17 Fla. L. Weekly Supp. 118a

Online Reference: FLWSUPP 1702DERO

Insurance — Personal injury protection — Demand letter is sufficient where, although letter stated differing amounts claimed, insurer’s correspondence demonstrates that it was provided information it needed to know exact amount of overdue claim and amount required to resolve claim without litigation

FIRST COAST MEDICAL CENTER, INC., (as assignee of Barbara Derouen), Plaintiff, v. STATE FARM MUTUAL AUTOMOBILE INSURANCE COMPANY, a foreign corporation, Defendant. County Court, 4th Judicial Circuit in and for Duval County. Case No. 16-2009-SC-004793, Division C. November 12, 2009. Brent D. Shore, Judge. Counsel: Vincent P. Gallagher, BeachLifeLaw, LLC, Jacksonville Beach, for Plaintiff. James B. Eubanks, Rinaman & Associates, PA, Jacksonville, for Defendant.

ORDER ON DEFENDANT’S MOTION FOR SUMMARY JUDGMENT

Plaintiff, First Coast Medical Center, Inc., sued Defendant, State Farm Mutual Automobile Insurance Company for breach of contract alleging that Defendant failed to properly pay for medical treatment rendered to Defendant’s insured, Barbara Derouen. Defendant’s insured, Derouen, was allegedly injured in a motor vehicle accident on October 24, 2008. Derouen sought treatment with Plaintiff, and Plaintiff timely billed Defendant for various dates of treatment.

State Farm scheduled Derouen for a Compulsory Medical Exam, CME, and as a result of that examination, notified Plaintiff that Defendant would only pay for three more chiropractic visits. Subsequent to the CME, Derouen received chiropractic treatment on February 16, 18, 23 and February 27, 2009. The February 27 chiropractic treatment also included a separate medical treatment rendered by Sandra Snyder, ARNP.
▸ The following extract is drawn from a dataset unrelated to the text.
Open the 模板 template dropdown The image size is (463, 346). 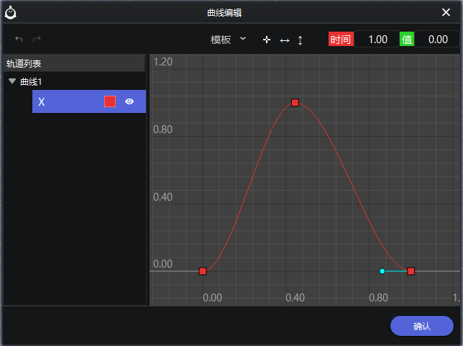tap(221, 40)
State Farm paid for three chiropractic visits, but declined payment for the February 27, 2009 treatment rendered by Plaintiff’s chiropractor and ARNP. Plaintiff sent a Pre-Suit Demand, PSD, to Defendant on April 9, 2009 requesting payment for February 27 treatment. Plaintiff attached the CMS 1500, copies of which were previously sent to State Farm, one CMS was for chiropractic care in the amount of $122.00, and the second CMS was for the ARNP treatment in the amount of $115.00. The PSD letter was on a printed form which contained all the required statutory language. Plaintiff however added a separate space on the PSD form which suggested that the amount due was $233.32 plus interest and penalty. In fact, the amount claimed as detailed above, was $237.00.
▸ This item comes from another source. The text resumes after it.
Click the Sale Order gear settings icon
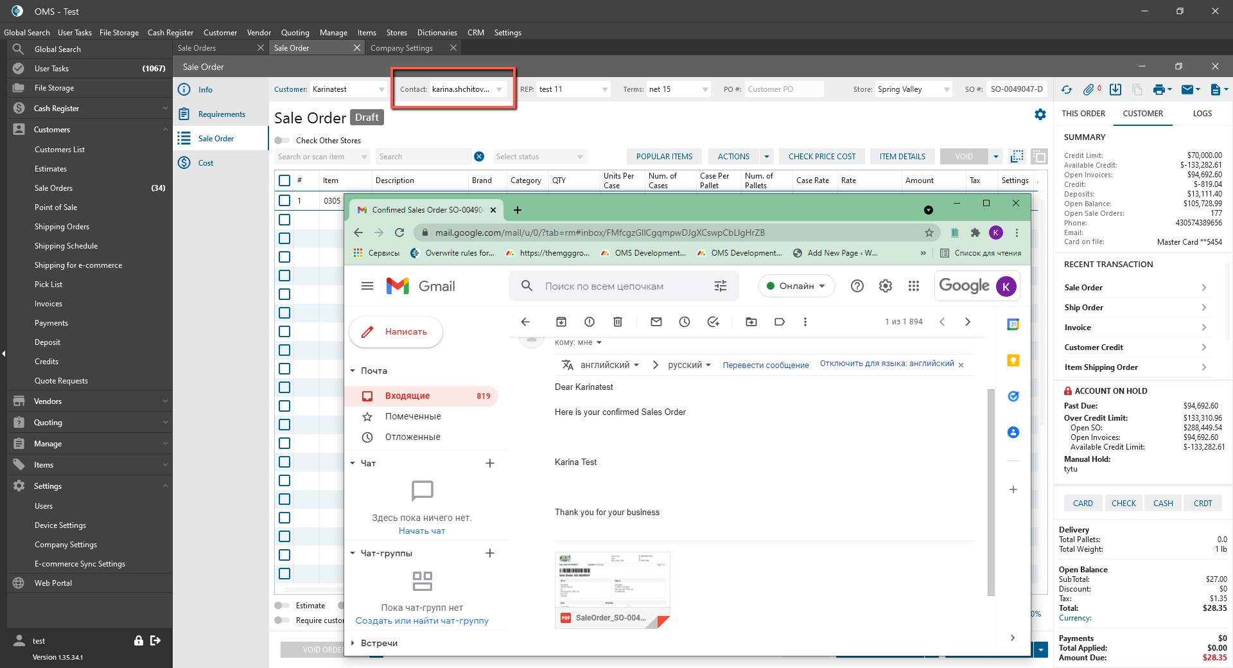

As a result of the PSD, Defendant agreed to pay the ARNP charges, but denied the February 27, 2009 chiropractic charges. State Farm, in a May 1, 2009 letter stated that: “Based on the findings of an Independent Medical Examination, chiropractic benefits for Barbara Derouen were discontinued. . . .Therefore, we are unable to consider the treatment rendered by Grady L. Carter, D.C. . . .”

Plaintiff filed suit for the denied February 27, 2009 chiropractic benefits. Defendant answered the complaint and alleged via an affirmative defense, that Plaintiff’s pre-suit demand letter under the Florida Motor Vehicle No-Fault Act failed to comply with the express requirements of Section 627.736(10), Florida Statutes. More specifically, Defendant alleged “Plaintiff’s (pre-suit demand letter) failed to provide an itemized statement specifying: the exact amount at issue.” Defendant alleged that the Plaintiff incorrectly listed the wrong amount due, therefore preventing Defendant from being able to understand what amount was actually due, and thus Plaintiff had failed a condition precedent to filing suit.
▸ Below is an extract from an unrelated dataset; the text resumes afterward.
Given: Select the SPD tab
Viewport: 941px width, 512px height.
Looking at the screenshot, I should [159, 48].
Although there are several requirements for Pre-Suit Demand letters under the relevant Florida statute, the provisions at issue are as follows:

(b) The notice required shall state that it is a “demand letter under s. 627,736(10)” and shall state with specificity

3. To the extent applicable, the name of any medical provider who rendered to an insured the treatment, services, accommodations, or supplies that form the basis of such claim; and an itemized statement specifying each exact amount, the date of treatment, service, or accommodation, and the type of benefit claimed to be due. “A completed form satisfying the requirements of paragraph (5)(d) or the lost-wage statement previously submitted may be used as the itemized statement. . .”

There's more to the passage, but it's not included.